_ENUNCIADO A_
Enumera todas las ciudades que se nombran en el fragmento sobre los vikingos y la fundación de Murcia, en el orden en que aparecen por primera vez.
_ENUNCIADO B_
Prosigue el fragmento sobre los vikingos y la fundación de Murcia a partir de su última oración.

Dentro del carácter legendario de la invasión vikinga, hay curiosidades, como la que atribuye la presencia de familias rubias a las violaciones de los guerreros, pero es muy poco probable y, en cualquier caso, el rastro de ADN se desviaría antes por la presencia de colonos suizos y alemanes, la mezcla de razas desde los alanos a los visigodos, la diversidad racial actual...
Pero sí hay una hipótesis plausible en la actual situación de la ciudad de Murcia. Tras la toma arriba aludida de Sevilla, los vikingos fueron aplastados por Abderramán II, que formó un ejército para ello. Debemos tener en cuenta que el califato Omeya se encontraba en relativa paz dentro de sus fronteras, tanto que no se disponía de una flota militar permanente y las ciudades mantenían las defensas relativamente bajas. Por eso pudieron tomar con facilidad y extrema violencia la capital andaluza, y luego Orihuela. Se da la circunstancia de que fue el cuarto emir de Córdoba, Abderramán II, el que fundó Murcia en el 825, poco después de la llegada de los vikingos a España, lo cual nos hace pensar en el carácter militar del primer asentamiento, que controlaba el estratégico paso de Granada a Alicante y Valencia. Más lejos del mar que Orihuela, lo cual la hacía más segura, con carácter de campamento militar y fortificada. Si valoramos la relativa estabilidad del periodo, llegamos a la conclusión de que el gran peligro, muy por encima de los lejanos cristianos del norte, pudieron llegar a ser los vikingos, que atacaban periódicamente las ciudades de la península. Tenemos, por lo tanto, una ciudad incipiente con un río navegable, factor fundamental. En estos momentos, solo las piraguas pueden surcar nuestro río, pero hace un milenio el caudal era mayor y la navegación más frecuente, al menos hasta Orihuela y, posteriormente, hasta Murcia. No permitía naves del calado de las que remontaban el Guadalquivir, pero pensemos que todas las capitales europeas, con la excepción de Madrid, son accesibles en barco, bien por río bien por mar. Esa navegabilidad del Segura fue decisiva en el crecimiento de un enclave defensivo como fue Murcia, una ciudad fundada apenas 30 años antes del asalto vikingo.

_Registros del conjunto de datos_
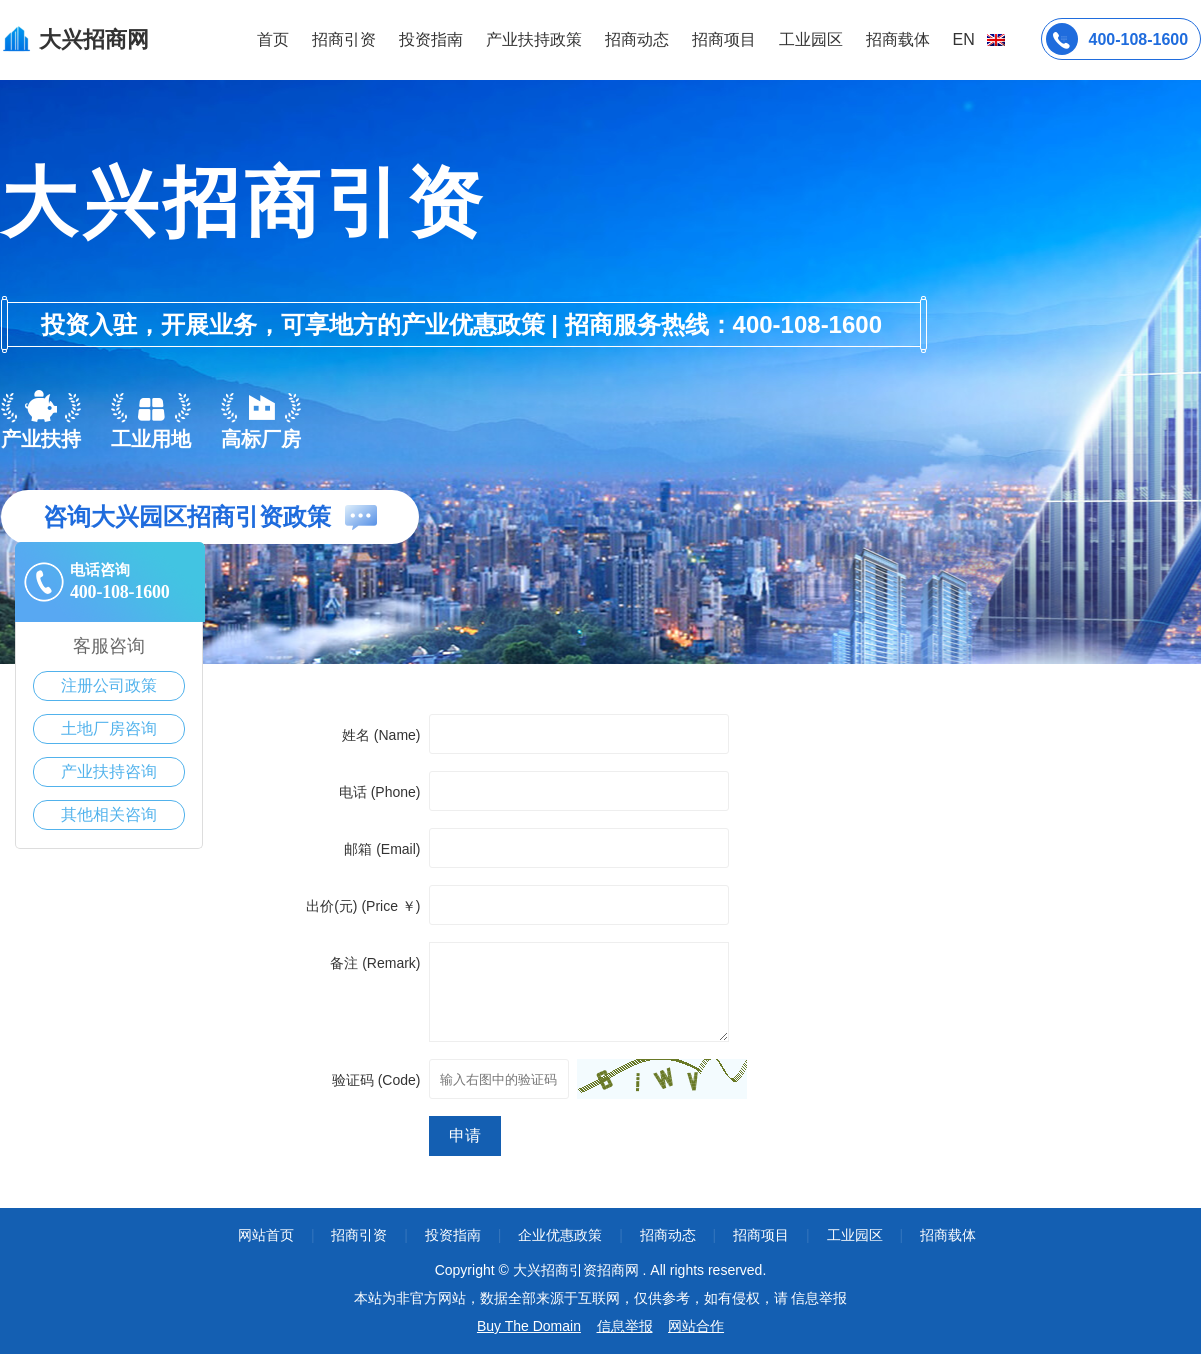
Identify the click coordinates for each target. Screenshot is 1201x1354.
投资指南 (431, 39)
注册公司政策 (109, 685)
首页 (273, 39)
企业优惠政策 (560, 1235)
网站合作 (696, 1326)
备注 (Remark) (375, 963)
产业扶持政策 (534, 39)
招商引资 (344, 39)
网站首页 (266, 1235)
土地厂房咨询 (109, 728)
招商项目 (724, 39)
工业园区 (811, 39)
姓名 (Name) (381, 735)
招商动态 (637, 39)
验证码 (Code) (376, 1080)
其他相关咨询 (109, 814)
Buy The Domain (529, 1326)
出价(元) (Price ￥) (363, 906)
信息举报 (625, 1326)
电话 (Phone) (380, 792)
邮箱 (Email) (382, 849)
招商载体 (948, 1235)
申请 (465, 1135)
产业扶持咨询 (109, 771)
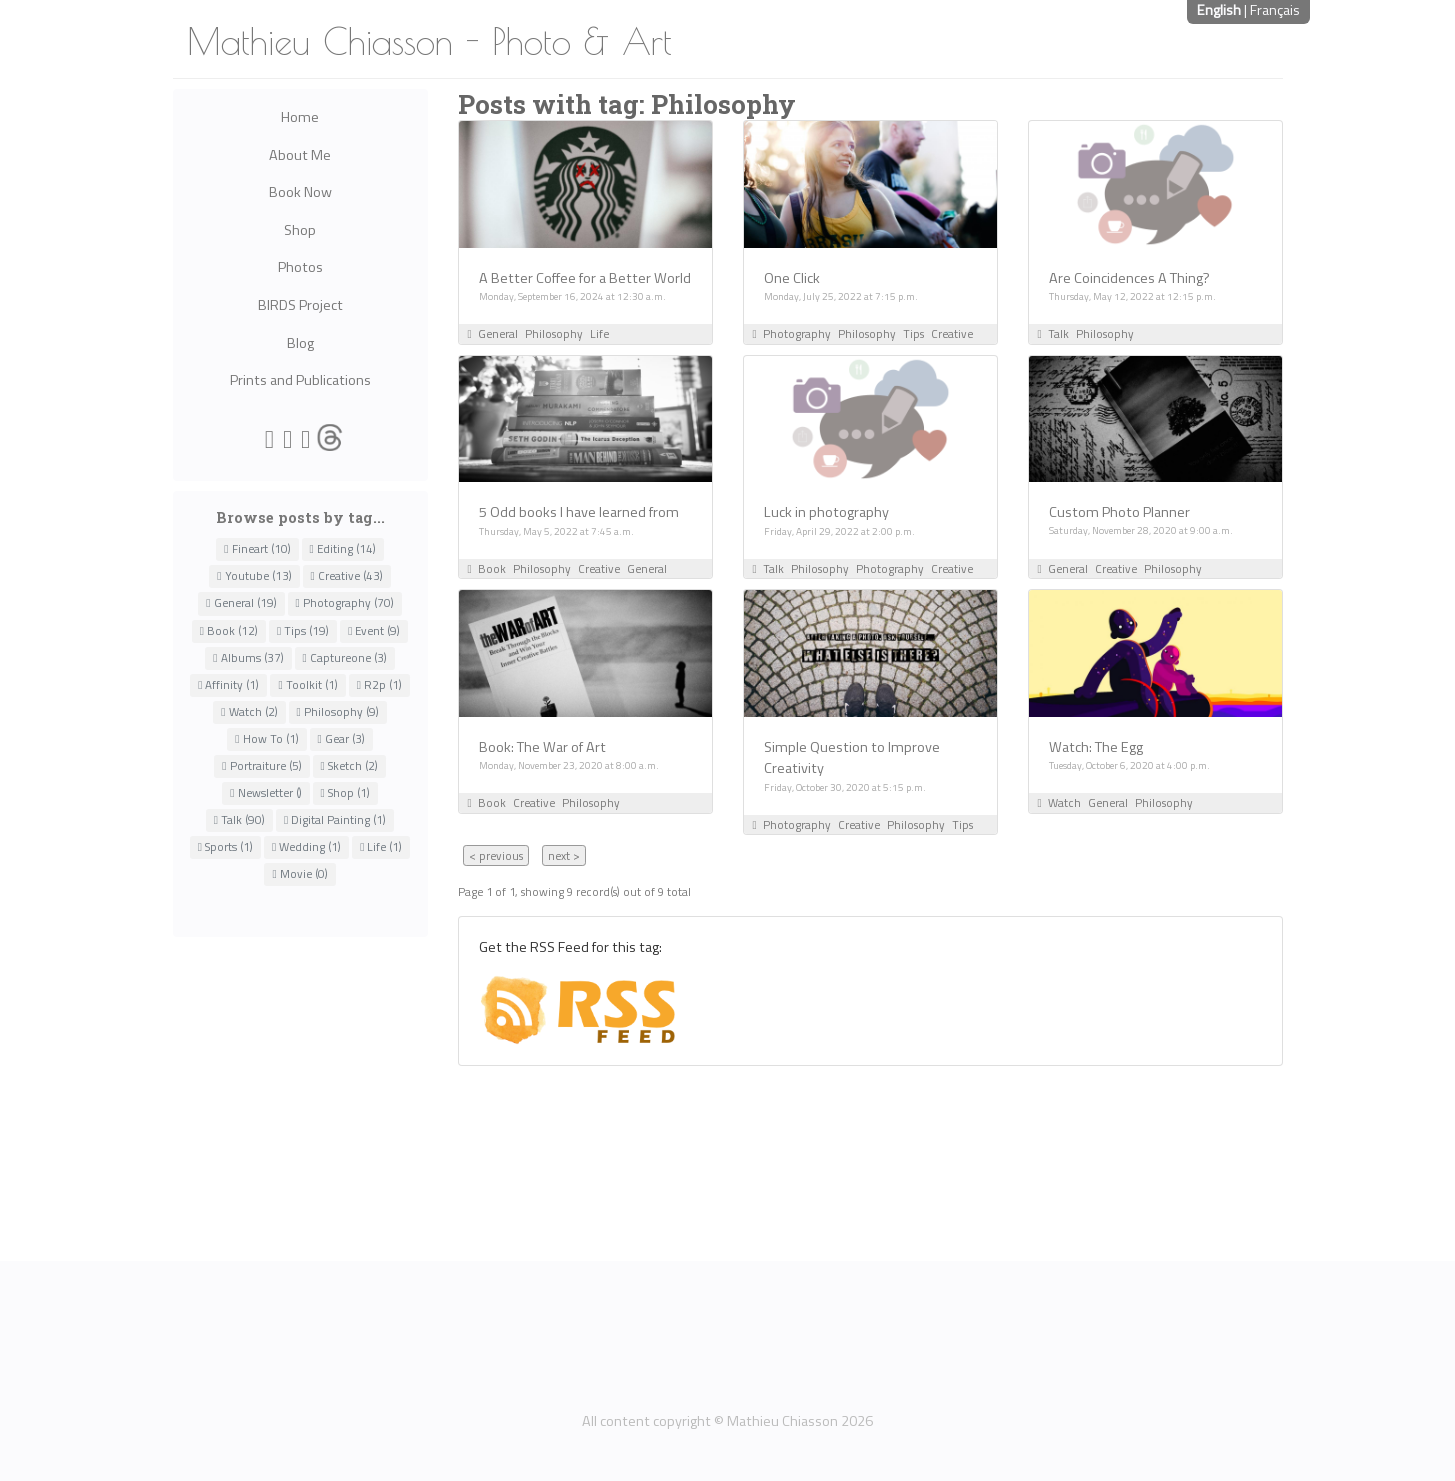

_RESULTADO DEL EJERCICIO A_
Murcia, Sevilla, Orihuela, Córdoba, Granada, Alicante, Valencia y Madrid.

_RESULTADO DEL EJERCICIO B_
Las fuentes apuntan a una estancia prolongada, seguramente acamparon en Orihuela hasta que la mar se mostrase benigna, llegada la primavera. Y, mientras tanto, pudieron llegar hasta Cieza. Los vikingos no son un pueblo que haya pasado a la historia por su labor edilicia. Su arquitectura, como corresponde a un pueblo viajero, sin una tradición durante el periodo del imperio romano, está basada en estructuras sencillas en las que prima la madera. Fortalezas como las de Trelleborg o Frykat, característicamente circulares, constituyen hitos muy seleccionados, y sus viviendas eran extraordinariamente funcionales. Para el paso de unos meses, resulta poco lógico que unos guerreros poco especializados en la edificación levantasen algo más que tiendas, innecesarias si pensamos que podían elegir entre los edificios lujosos de la urbe omeya. Sí tenemos, según los expertos, edificaciones llevadas a cabo por los omeyas con carácter defensivo tras el asalto vikingo, la más importante la Rábita de Guardamar, una fortaleza compuesta por múltiples capillas. Queda el sueño de descubrir un enterramiento. Un contingente tan numeroso, que practicaba la violencia con normalidad, debió de sufrir bajas. ¿Dónde están esas tumbas? Seguramente no demos con una de las suntuosas denominadas 'Sepulturas de barco', en la que los caudillos se enterraban con su nave, pero ¿encontraremos algún día a uno de aquellos asesinos que condicionaron para siempre la historia de la Región?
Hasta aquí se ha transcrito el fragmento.